• **WORK INSTRUCTIONS**
For the listing below, give the number of lines that hold the string "screenshot", without anything else.

• **SUPPLIED DATA**
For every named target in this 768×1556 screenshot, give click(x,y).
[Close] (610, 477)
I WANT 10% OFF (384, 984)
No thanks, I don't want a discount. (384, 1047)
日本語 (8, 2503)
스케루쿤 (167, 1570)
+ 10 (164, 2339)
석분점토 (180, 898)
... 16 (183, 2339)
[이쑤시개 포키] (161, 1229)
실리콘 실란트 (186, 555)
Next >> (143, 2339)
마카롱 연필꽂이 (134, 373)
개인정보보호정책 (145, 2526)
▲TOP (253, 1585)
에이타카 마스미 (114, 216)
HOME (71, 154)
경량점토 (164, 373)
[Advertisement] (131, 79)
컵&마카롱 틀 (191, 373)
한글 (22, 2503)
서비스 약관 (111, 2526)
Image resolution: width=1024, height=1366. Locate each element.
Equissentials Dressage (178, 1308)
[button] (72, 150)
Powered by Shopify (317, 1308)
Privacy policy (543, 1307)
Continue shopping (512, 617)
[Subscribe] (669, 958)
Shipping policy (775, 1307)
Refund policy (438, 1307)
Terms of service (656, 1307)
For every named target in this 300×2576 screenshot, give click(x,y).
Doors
---
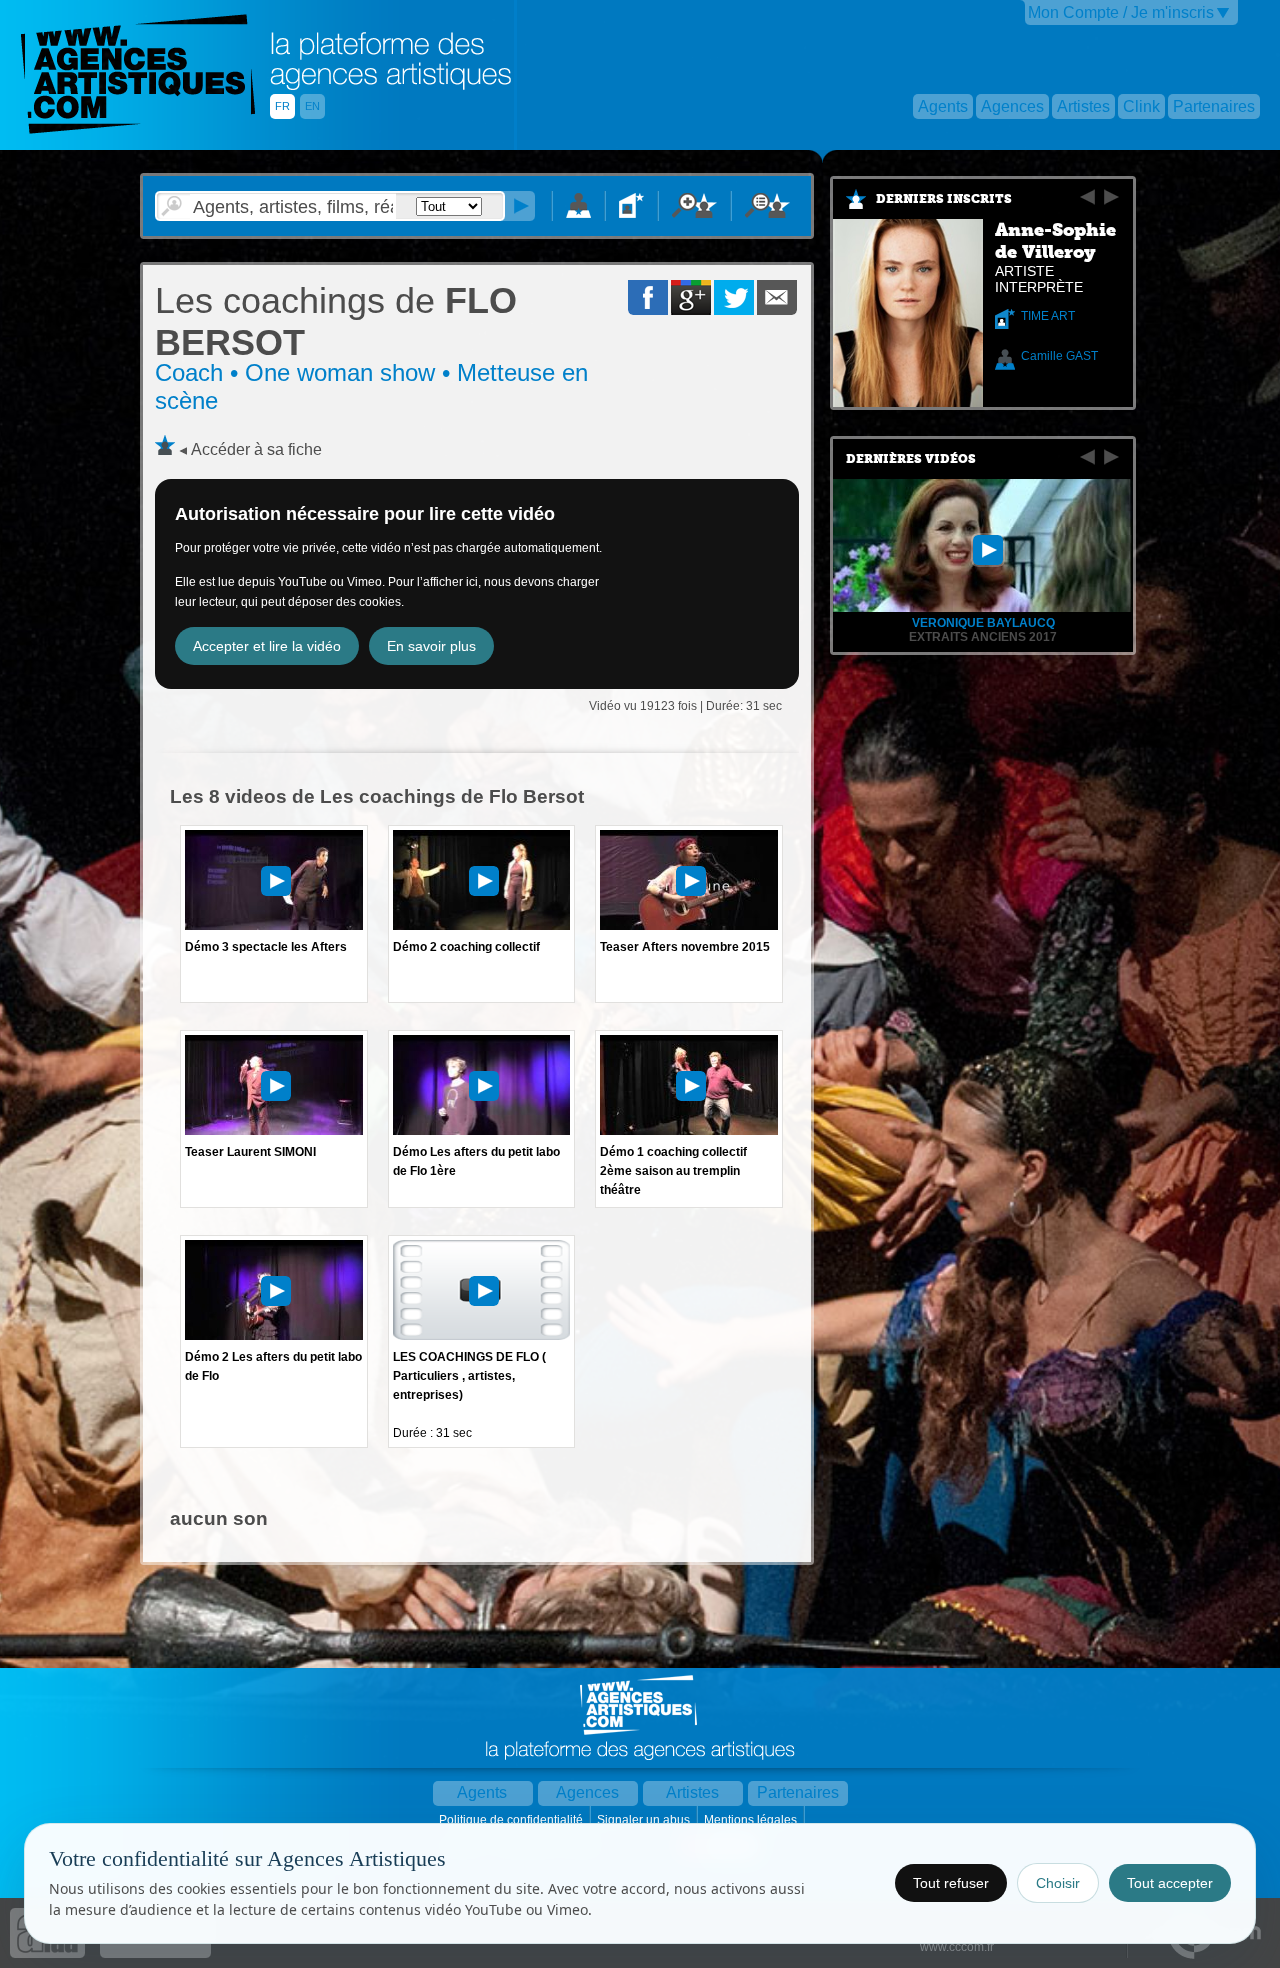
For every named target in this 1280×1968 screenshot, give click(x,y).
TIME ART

• **WRITTEN RESPONSE**
3